French fashion designer

Éric Tibusch (born 6 January 1972) is a French fashion designer. He founded his own couture house in 2006 and has presented collections internationally. During his career he has developed projects in Europe, North Africa and Asia. In 2026, he was appointed creative director of the historic couture house Maggy Rouff as part of its revival.

== Early life ==

Éric Tibusch was born in 1972 in France and grew up between Corsica and Tahiti before moving to Paris, where he trained in fashion. Early in his career he worked with Jean-Paul Gaultier.

== Career ==

In 2005, Tibusch joined a fashion development program linked to Kopenhagen Fur.

In 2006 he launched his own couture label and was appointed artistic director of the fashion house Jacques Fath.

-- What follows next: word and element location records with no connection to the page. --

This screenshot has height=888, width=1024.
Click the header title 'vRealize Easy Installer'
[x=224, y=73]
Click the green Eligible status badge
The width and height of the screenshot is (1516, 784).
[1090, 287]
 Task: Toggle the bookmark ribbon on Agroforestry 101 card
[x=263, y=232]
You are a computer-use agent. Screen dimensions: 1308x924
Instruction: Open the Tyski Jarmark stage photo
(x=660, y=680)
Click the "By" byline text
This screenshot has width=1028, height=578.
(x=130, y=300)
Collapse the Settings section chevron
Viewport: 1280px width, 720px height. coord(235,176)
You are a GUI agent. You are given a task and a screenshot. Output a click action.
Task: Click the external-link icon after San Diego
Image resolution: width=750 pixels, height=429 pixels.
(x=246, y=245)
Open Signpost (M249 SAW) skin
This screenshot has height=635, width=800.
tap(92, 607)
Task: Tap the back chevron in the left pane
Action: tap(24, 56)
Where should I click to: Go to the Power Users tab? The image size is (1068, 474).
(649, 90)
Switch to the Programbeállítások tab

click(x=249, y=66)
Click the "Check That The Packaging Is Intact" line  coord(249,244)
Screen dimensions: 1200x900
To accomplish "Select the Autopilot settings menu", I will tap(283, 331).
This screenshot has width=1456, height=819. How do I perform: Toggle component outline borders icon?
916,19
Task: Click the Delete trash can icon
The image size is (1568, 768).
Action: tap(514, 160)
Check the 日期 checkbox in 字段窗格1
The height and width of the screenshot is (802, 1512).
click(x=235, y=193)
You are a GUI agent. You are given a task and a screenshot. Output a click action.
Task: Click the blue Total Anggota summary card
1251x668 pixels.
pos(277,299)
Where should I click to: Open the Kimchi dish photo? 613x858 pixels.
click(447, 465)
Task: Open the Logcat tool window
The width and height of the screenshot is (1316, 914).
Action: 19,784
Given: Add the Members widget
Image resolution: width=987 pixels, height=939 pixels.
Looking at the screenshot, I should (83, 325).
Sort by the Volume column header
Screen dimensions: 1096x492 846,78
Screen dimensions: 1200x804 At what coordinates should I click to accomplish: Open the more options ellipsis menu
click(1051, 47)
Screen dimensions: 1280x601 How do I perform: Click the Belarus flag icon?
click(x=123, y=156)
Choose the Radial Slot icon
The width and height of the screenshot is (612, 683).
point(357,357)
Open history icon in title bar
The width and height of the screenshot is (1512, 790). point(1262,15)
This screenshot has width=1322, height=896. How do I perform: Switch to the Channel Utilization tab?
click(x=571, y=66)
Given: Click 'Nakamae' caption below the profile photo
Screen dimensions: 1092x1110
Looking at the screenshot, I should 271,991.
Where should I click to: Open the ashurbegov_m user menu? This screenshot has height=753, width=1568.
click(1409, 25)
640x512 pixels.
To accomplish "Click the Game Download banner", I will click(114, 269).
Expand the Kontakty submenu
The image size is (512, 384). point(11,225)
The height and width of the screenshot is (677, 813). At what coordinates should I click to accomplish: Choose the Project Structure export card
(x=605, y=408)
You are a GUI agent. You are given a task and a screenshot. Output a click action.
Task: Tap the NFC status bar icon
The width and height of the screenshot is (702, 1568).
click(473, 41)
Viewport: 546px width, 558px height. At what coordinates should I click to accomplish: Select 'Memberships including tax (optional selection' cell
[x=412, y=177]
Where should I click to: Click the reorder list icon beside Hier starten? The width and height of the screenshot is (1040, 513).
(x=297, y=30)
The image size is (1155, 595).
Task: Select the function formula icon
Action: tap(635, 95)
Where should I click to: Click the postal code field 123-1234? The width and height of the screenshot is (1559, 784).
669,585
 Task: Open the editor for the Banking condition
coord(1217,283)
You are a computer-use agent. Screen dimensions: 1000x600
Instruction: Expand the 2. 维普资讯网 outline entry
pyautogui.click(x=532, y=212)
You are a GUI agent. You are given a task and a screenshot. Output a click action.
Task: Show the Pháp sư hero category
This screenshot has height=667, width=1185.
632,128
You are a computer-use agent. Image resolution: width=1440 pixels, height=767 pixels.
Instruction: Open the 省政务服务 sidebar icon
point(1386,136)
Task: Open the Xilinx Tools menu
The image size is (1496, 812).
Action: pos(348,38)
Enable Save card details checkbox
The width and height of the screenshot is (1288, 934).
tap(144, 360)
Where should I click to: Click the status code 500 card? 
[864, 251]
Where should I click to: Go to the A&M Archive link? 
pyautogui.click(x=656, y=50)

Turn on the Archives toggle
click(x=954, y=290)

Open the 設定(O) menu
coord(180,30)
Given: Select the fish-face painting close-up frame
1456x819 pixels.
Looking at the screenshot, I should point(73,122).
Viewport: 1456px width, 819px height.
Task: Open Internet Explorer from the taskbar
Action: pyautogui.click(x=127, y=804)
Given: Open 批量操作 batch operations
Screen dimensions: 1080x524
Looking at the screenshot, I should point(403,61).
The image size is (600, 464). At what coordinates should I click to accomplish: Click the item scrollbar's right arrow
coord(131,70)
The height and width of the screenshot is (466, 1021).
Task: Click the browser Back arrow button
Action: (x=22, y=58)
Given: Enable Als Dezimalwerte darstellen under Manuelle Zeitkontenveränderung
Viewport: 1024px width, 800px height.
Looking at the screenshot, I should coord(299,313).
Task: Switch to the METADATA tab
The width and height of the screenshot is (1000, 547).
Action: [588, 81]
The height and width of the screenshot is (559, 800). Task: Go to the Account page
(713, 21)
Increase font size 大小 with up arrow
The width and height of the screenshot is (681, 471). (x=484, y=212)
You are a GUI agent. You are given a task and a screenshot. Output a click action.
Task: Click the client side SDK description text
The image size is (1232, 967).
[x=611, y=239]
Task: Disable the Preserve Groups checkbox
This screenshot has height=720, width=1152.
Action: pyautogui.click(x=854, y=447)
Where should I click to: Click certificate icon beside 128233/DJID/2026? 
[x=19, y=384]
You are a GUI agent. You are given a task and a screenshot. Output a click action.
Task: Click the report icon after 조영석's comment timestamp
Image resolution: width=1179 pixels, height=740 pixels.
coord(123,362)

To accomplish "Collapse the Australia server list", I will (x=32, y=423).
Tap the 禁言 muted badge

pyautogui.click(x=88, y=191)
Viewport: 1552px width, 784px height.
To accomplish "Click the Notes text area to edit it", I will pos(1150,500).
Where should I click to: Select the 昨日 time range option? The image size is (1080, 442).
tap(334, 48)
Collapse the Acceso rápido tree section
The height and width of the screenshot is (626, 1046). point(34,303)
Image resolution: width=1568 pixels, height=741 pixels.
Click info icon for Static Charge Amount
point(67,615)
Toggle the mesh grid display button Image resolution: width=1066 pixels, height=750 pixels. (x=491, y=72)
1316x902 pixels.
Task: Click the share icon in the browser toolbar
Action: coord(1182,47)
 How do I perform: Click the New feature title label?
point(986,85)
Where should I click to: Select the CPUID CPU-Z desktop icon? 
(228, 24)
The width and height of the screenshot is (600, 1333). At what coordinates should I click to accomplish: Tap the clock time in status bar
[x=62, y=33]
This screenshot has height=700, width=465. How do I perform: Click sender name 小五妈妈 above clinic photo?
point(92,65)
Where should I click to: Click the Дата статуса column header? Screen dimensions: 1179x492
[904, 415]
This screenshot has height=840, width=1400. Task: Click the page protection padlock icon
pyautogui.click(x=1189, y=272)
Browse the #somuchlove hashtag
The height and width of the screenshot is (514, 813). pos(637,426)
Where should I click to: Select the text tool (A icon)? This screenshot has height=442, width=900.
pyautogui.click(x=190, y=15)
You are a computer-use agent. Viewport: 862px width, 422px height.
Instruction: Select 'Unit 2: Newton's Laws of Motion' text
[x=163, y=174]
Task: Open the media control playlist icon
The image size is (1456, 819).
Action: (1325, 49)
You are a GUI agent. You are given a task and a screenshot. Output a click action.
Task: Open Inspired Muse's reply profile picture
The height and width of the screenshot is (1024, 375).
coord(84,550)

Since the mid-2000s he has presented collections within and alongside the official Haute couture and Ready-to-wear calendars. His work has been described as combining experimentation with materials, futuristic influences and references to craftsmanship.

During the late 2000s and early 2010s he developed projects in fashion, jewellery and stage costumes while continuing to present collections during Paris Fashion Week periods.

== International activity ==

Tibusch has participated in fashion events in several countries and has developed projects combining French design with international production.

From 2014 he developed part of his activity in China, working with industrial partners while continuing his couture work in Europe.

In 2018 he stated that he continued consulting work in Asia while developing his own label.

== Fashion shows ==

Tibusch has presented collections regularly since 2006, often through independent shows during Haute couture and fashion week periods.

In July 2013, designer Claude Montana collaborated on Tibusch's autumn-winter couture collection, contributing several looks to the show.

== Collaborations ==

During his career, Tibusch has collaborated with brands and artists in jewellery, beauty, cinema and television.

He designed costumes inspired by the film Avatar for the international DVD and Blu-ray release of the film.

In 2014 he designed outfits for the finalists of the Miss France 2015 competition.

== Recent developments ==

In 2026, Tibusch was appointed creative director of the historic French couture house Maggy Rouff as part of a project to relaunch the brand and reintroduce it on the contemporary fashion scene.